■ **Raw data**

________

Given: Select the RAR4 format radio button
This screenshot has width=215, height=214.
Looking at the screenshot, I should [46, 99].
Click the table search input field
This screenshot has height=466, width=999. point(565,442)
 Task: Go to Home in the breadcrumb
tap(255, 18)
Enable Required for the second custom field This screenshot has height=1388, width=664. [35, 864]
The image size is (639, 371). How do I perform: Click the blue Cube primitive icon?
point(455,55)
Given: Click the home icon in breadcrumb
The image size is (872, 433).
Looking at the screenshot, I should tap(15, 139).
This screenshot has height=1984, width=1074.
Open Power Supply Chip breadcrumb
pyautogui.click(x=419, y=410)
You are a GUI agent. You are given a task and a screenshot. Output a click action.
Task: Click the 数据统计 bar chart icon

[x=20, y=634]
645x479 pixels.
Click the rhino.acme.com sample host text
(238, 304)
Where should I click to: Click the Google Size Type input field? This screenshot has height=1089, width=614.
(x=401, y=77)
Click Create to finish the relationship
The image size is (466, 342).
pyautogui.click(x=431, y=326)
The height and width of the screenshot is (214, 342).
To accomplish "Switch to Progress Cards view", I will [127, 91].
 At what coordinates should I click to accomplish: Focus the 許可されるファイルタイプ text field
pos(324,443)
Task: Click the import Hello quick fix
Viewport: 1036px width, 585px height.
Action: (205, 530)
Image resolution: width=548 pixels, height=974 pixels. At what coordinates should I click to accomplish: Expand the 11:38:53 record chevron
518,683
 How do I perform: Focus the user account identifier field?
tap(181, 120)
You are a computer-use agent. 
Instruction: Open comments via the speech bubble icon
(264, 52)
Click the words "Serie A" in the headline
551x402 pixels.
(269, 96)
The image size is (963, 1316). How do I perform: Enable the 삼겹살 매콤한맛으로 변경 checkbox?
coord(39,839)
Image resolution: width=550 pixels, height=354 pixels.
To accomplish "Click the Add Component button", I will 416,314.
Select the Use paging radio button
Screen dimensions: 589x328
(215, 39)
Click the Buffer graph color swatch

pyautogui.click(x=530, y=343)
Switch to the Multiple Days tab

________

■ **Task directions**
Filter these records, keeping every line where the word "agent" occurs.

■ **Answer box**
You are a GUI agent. You are given a task and a screenshot. Output a click action.
You are a computer-use agent. 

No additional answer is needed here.